:: SHORT PROBLEM 1 ::
Summarize the NACTA poll report in two sentences.
:: SHORT PROBLEM 2 ::
Pick up the NACTA poll report after its final sentence and continue it.

According to NACTA, “national political attitudes have not been kind or favorable towards Opposition Leader Aubrey Norton in this politically and culturally polarized society. President Ali, on the other hand, is very likeable and popular.”
According to the opinion poll which has been monitoring political attitudes towards leading politicians, “the PNC leader has been struggling to win peoples’ confidence and for support or traction within his own party’s political base as well as nationally.”
The NACTA poll finding says the public has had a huge net positive favorable rating of President Irfaan Ali, Prime Minister Mark Phillips, and Vice President Bharrat Jagdeo, among others.
On the other hand, while there is a net negative favorability rating of Norton, others in his party to include Amanza Walton-Desir, Ganesh Mahipaul, Geeta Chandan, Volda Lawrence, Christopher Jones, and Roysdale Forde have had a positive net rating.
Norton was elected leader of the opposition PNC in December 2021. But since then, he has been struggling to gain traction within the party and win national appeal to solidify his place as leader and to lead his party to victory in elections.
Surveys conducted in December 2021 and in February 2022 found favorable support for Norton becoming Opposition Leader. It was felt that since he won the leadership contest, he had the right to serve as Opposition Leader.
He became opposition leader in April 2021 and ever since he has been losing popular appeal within the party’s base. He trails others in popularity ratings within the party base. Support for him as leader of the PNC has whittled away and plateaued.
Only 13% of traditional PNC supporters back him, whereas his political opponent, President Irfaan Ali, has soaring approval ratings (80s) in his party’s base and sixtieth percentile nationally. Norton has no cross over ethnic support, and he is not attracting support from floating or middle of the ground voters critical to winning an election.
Discontented traditional supporters of the PPP reject him. He is not viewed, not even among PNC supporters, as an alternative President in the making to replace incumbent Irfaan Ali. Ali comes across as a populist likeable leader whereas Norton is viewed as the opposite, and not surprisingly he lags behind Ali in popular appeal and voter support.

:: DATA ::

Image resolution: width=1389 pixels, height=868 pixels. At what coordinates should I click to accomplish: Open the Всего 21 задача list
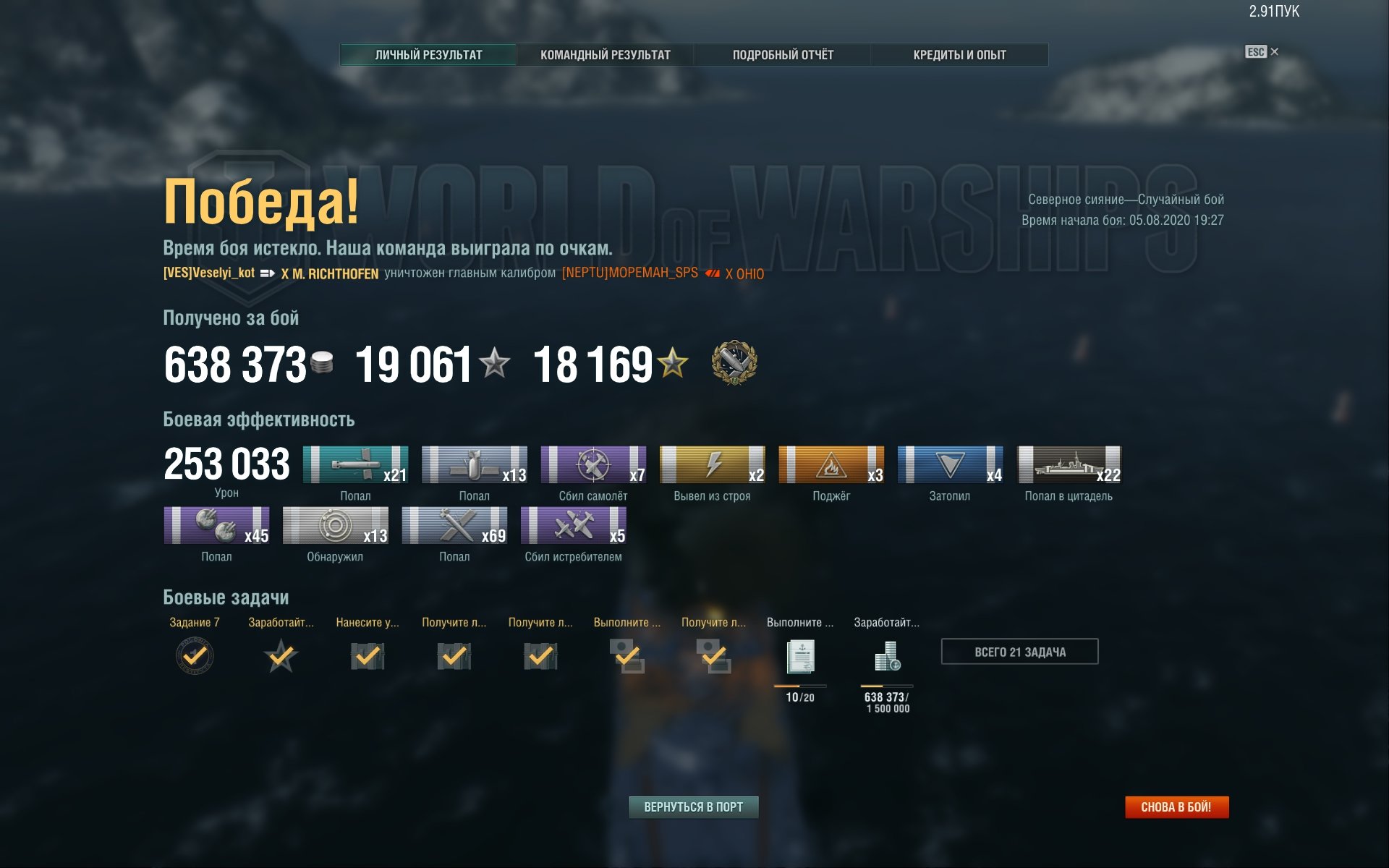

:: RIGHT ANSWER 1 ::
A NACTA poll finds that Opposition Leader Aubrey Norton has a net negative favorability rating and has struggled to win confidence within the PNC's base and nationally, while President Irfaan Ali, Prime Minister Mark Phillips, and Vice President Bharrat Jagdeo have large net positive ratings. Only 13% of traditional PNC supporters back Norton, he draws no crossover ethnic support or backing from floating voters, and not even PNC supporters see him as an alternative to Ali, who comes across as a likeable populist leader.

:: RIGHT ANSWER 2 ::
The general view among the national public is that the PNC will not rebound under Norton’s leadership and will lose the upcoming LGE. Respondents are of the view that Norton should make way for younger, more likeable leadership of the PNC to stem the tide against support loss.
However, within the party, almost half its supporters feel Norton should be allowed to complete his tenure as leader of the PNC and be given the opportunity to lead the party into the local elections likely later this year.
When asked who should replace Norton should he demit office, Roysdale Forde is the leading choice followed by Volda Lawrence and Amanza Walton-Desir, with others trailing way behind.
The latter two exhibit challenges winning trust and confidence and cross over support from Indians because of ill-advised remarks uttered years ago. Although Volda has strong grass roots support as a party organizer; Indian voters seemingly don’t forget their remarks.
Forde however, does not carry a similar baggage. He is viewed as having good crossover appeal.
Respondents describe Forde as a professional with an amicable persona and who engages and listens to people and as having apt leadership credentials. Volda Lawrence and Amanza Walton-Desir trail Forde by double digits as potential successor to Norton.
Dr. Bisram has been conducting opinion polls in Guyana since the late 1980s. The latest poll interviewed 570 likely voters to reflect the ethnic composition of the population; the poll has a margin of error of 5%. (WIRE JA News team)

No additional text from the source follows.